1 Foundations of Causal Thinking
Class materials
Slides: Module 1
Textbook Reading
Supplementary Reading
Pearl, J. and Mackenzie, D. (2018) The Book of Why: The New Science of Cause and Effect. Basic Books. Selected public health news articles (provided on the course site).
Topics Covered
- Association vs. Causation
- Introduction to Counterfactuals and Potential Outcomes
- Causal Estimands and Identification
- Measuring Effects for Binary Outcomes
- Critical reading exercise: analyzing causal claims in public health news
1.1 Association vs. Causation
Association refers to a statistical relationship where two variables move together, but one doesn’t necessarily cause the other. For instance, ice cream sales and drowning incidents both rise in the summer, not because one causes the other, but because they share a third factor: temperature. In contrast, causation implies a direct cause-and-effect relationship, where changing one variable leads to changes in another. Establishing causation requires rigorous methods, such as randomized controlled trials, to rule out confounding factors.

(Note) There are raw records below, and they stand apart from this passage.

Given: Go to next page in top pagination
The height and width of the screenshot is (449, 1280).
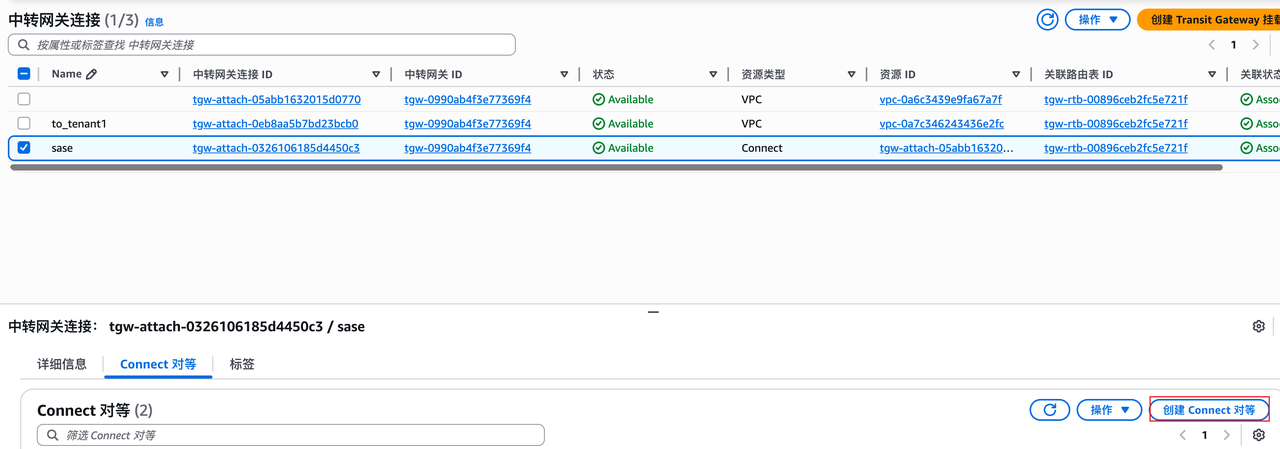Looking at the screenshot, I should 1256,45.
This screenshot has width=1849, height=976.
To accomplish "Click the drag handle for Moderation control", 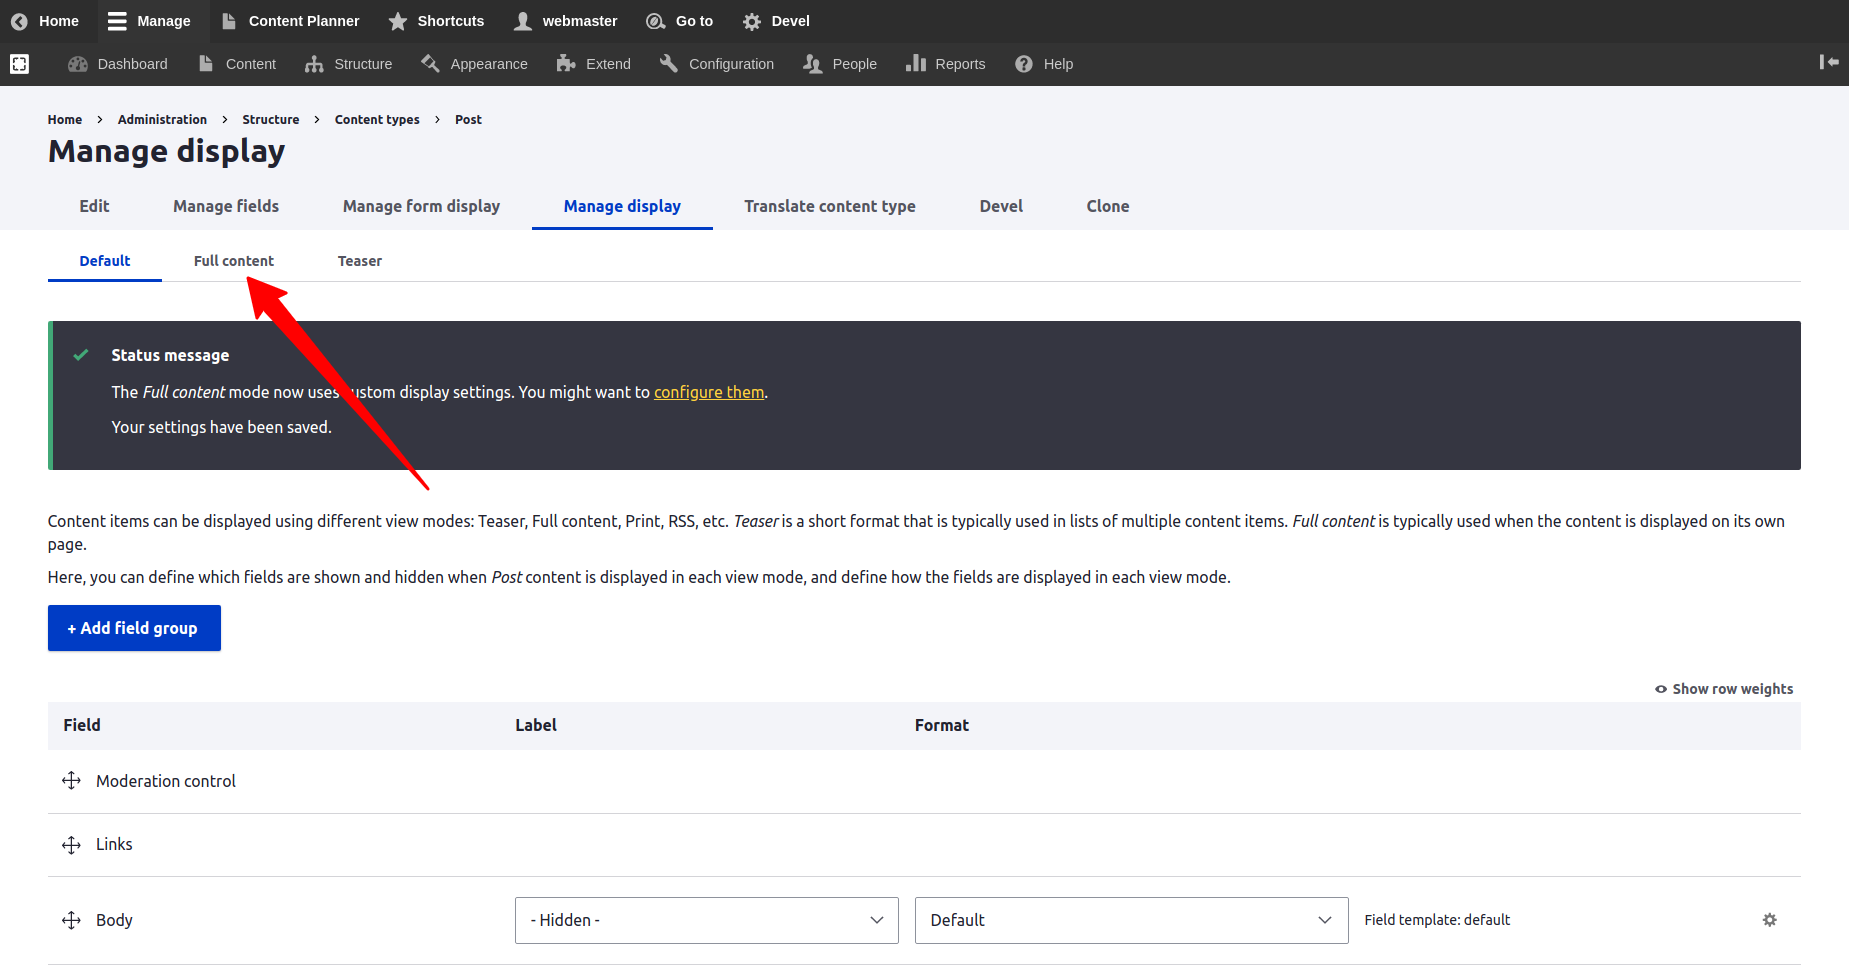I will [71, 781].
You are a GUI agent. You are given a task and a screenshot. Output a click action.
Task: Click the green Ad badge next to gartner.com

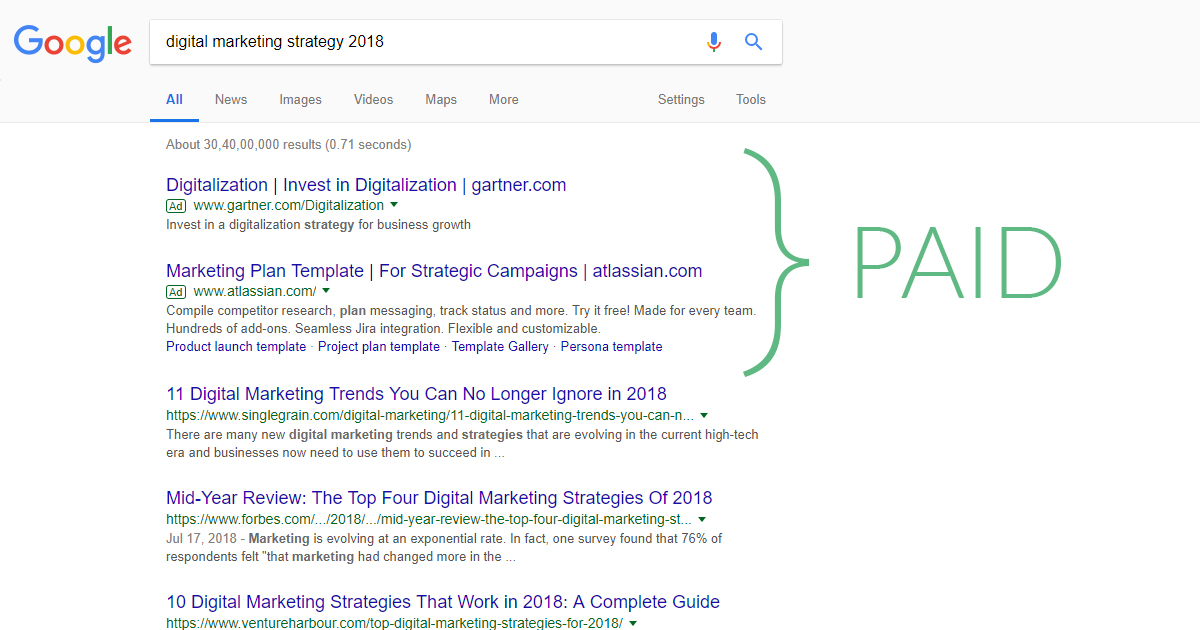click(176, 205)
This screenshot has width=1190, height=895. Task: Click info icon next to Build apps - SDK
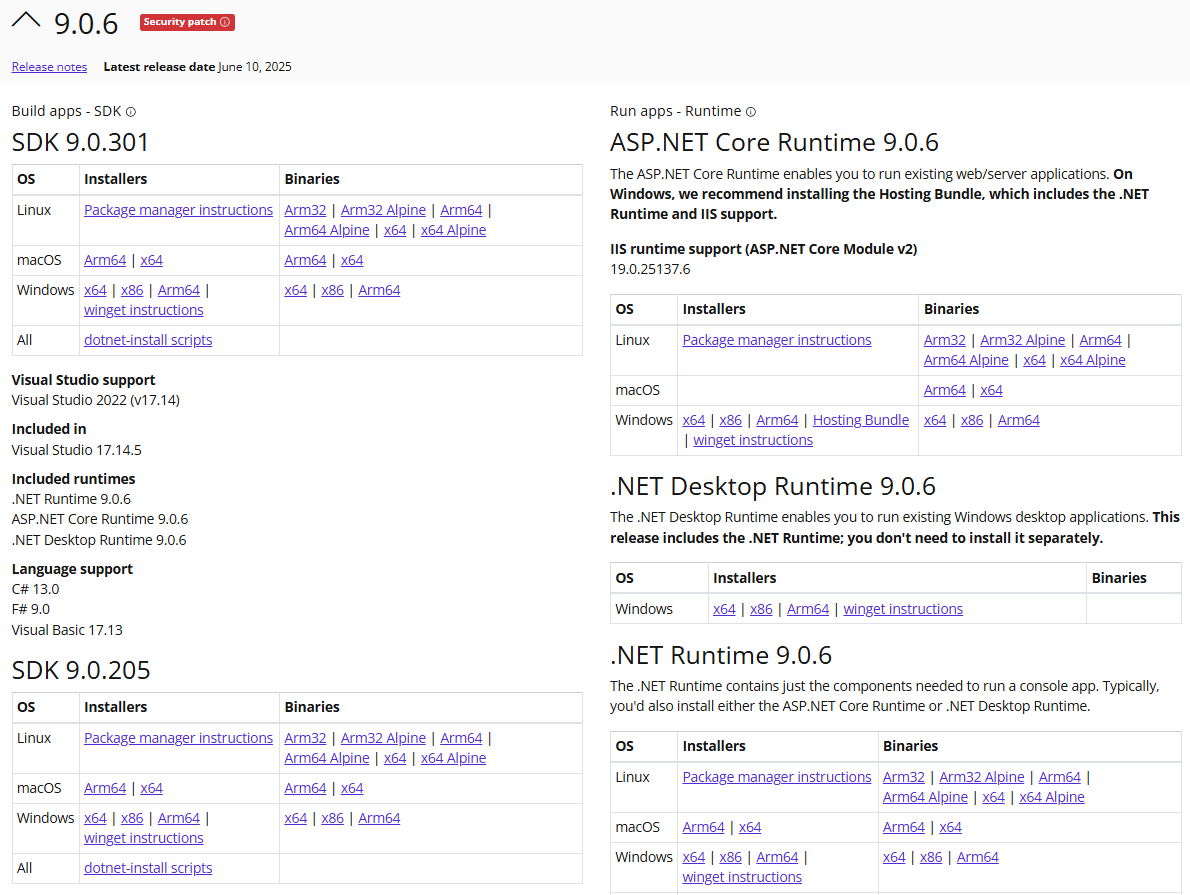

Simpson’s Paradox occurs when a trend appears in separate groups but reverses when the data are combined. This paradox is driven by confounding variables, unaccounted factors that influence both the treatment and the outcome. It illustrates how aggregated data can be misleading and emphasizes the importance of analyzing relationships within subgroups to avoid drawing incorrect conclusions.
To demonstrate this paradox, we simulate a study comparing two pneumonia treatments across 2,000 people. Treatment A was mostly given to mild cases, while Treatment B was given to severe cases. When data are analyzed without considering severity, Treatment A seems more effective. However, when stratified by severity, Treatment B consistently shows lower death rates in both mild and severe groups.
Checklist Item 1: What is the causal question? Before looking at the data, let’s define the question: What is the effect of Treatment B (vs. Treatment A) on mortality risk in pneumonia patients? Treatment (\(W\)): Treatment B vs. Treatment A. Outcome (\(Y\)): Death (binary). Population: Pneumonia patients. Estimand: Risk difference.
1.1.1 Simulating Simpson’s Paradox
set.seed(123)
n <- 2050
severity <- rep(c("Mild", "Severe"), times = c(1450, 600))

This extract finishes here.